• Exercise details:
Continue the news report below on the drug and firearms case against Larry Thomas, picking up after its last sentence.

• Document section:
Thomas was initially charged in Tennessee with conspiracy to distribute a controlled substance; two counts of use of a machine gun in connection with a violent crime; sale, distribution or dispensing a controlled substance; and another firearms-related offense. The case was transferred in 2017 from state to federal jurisdiction.

Thomas, known on the street and referred to in court documents as “Scary Larry,” was arrested on Sept. 6, 2015, by the Greene County Sheriff’s Department.

On that date, deputies responded to a domestic disturbance call in the 7400 block of West Andrew Johnson Highway in Mosheim.

During a search of the house, deputies found numerous firearms, including a 9mm pistol with a full magazine and a 20-gauge sawed-off shotgun attached to a bag containing shotgun shells.

A backpack found in the house contained $13,113 in cash. Deputies also found a bag containing 5.3 ounces of methamphetamine, in addition to drug paraphernalia, court records state.

Between Oct. 1 and Dec. 31, 2015, Thomas traveled to Atlanta on behalf of a Greene County man to purchase meth from a named defendant and others, according to documents filed in connection with his August 2018 federal court guilty plea.

In court at the August 2018 plea hearing, Thomas admitted to Greer that he was responsible for conspiring with others to distribute “at least 150 grams” but less than 500 grams of meth, and that he possessed the sawed-off shotgun inside the residence, and that the gun was not registered to him.

While Thomas admitted his guilt at the earlier hearing, a motion filed in March on Thomas’ behalf by Fabus states he “only said what he needed to say to get through the (hearing) upon the advice of counsel,” and now maintains his innocence.

Thomas told his former lawyer, a court-assigned federal defender, that he wanted “at all times” to go to trial, the motion states. Thomas asserts that lab test results on the methamphetamine he was charged with possessing were not provided by the government, in addition to a recorded interview he gave and other discovery.


Thomas was free on bond on Jan. 28, 2016, when he and son Jesse Cole Thomas were involved in a pursuit with police that ended in Gwinnett County, Georgia, in a collision with another car.

Larry Thomas is charged in a 23-count indictment pending in Georgia that includes different theories of felony murder and homicide by vehicle.

He is also charged with fleeing or attempting to elude a police officer; trafficking in methamphetamine; trafficking in morphine, opium or heroin; possession of marijuana with intent to distribute; possession of a firearm or knife during commission of a crime; and two counts of driving under the influence of drugs or alcohol.

• Dataset records:

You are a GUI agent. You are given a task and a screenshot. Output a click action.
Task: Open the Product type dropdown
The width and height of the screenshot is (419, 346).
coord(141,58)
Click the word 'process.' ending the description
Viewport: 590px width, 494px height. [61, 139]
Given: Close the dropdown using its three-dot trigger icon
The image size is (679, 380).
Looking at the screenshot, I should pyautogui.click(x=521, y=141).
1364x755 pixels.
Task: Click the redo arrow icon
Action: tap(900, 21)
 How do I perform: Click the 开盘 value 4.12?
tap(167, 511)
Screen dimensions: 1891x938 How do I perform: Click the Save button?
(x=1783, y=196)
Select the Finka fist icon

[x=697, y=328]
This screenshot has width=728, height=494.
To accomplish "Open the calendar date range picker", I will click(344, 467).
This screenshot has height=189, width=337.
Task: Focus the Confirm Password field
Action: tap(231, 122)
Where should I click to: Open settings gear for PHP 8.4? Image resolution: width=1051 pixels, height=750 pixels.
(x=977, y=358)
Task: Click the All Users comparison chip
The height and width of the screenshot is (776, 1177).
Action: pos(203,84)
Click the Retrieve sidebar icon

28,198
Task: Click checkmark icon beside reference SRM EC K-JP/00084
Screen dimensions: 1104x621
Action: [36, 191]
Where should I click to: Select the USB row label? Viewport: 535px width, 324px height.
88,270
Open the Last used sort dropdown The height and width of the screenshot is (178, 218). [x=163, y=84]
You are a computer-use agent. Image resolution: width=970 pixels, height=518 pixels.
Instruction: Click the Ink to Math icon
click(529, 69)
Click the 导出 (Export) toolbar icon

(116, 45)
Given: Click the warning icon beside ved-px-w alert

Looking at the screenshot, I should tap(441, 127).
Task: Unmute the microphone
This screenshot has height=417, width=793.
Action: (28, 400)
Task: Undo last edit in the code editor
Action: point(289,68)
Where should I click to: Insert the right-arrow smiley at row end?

• Response area:
The fatal crash occurred late on the night of Jan. 28, 2016, in Georgia, according to arrest warrants filed by the Gwinnett County Police Department.

A Johns Creek police officer spotted a car driven by Thomas with a burned-out tag light. A traffic stop was attempted.

Police reports state that Larry Thomas appeared to pull over, but suddenly accelerated, reaching speeds up to 83 mph. The pursuit began in Fulton County and crossed the Gwinnett County line.

The full-size Ford collided with a Mercedes sedan in Gwinnett County as Thomas was being pursued by the Johns Creek police officer from neighboring Fulton County, an Atlanta suburb.

The two-minute pursuit ended when the Ford driven by Larry Thomas collided at an intersection with the Mercedes occupied by 77-year-old Kryzysztof Krawczynski and 78-year-old Elzbieta Gurtler-Krawczynska, both of Norcross, Georgia.

The couple, retired researchers at the Centers for Disease Control and Prevention in Atlanta, were returning home from a dinner celebrating Gurtler-Krawczynska’s 78th birthday, police said.

Both died as the result of injuries suffered in the crash.

Jesse Thomas was sentenced in June 2018 in U.S. District Court in Greeneville to a prison term of 101 months after pleading guilty to conspiracy to distribute 50 grams or more of methamphetamine and possession of an illegal firearm that had not been registered.

Other drug possession and firearms-related charges against 21-year-old Jesse Thomas were dismissed as part of a plea agreement. His sentence runs concurrently with another imposed in July 2017 in Gwinnett County, Georgia, for convictions on drug possession charges filed after his arrest there on Jan. 28, 2016.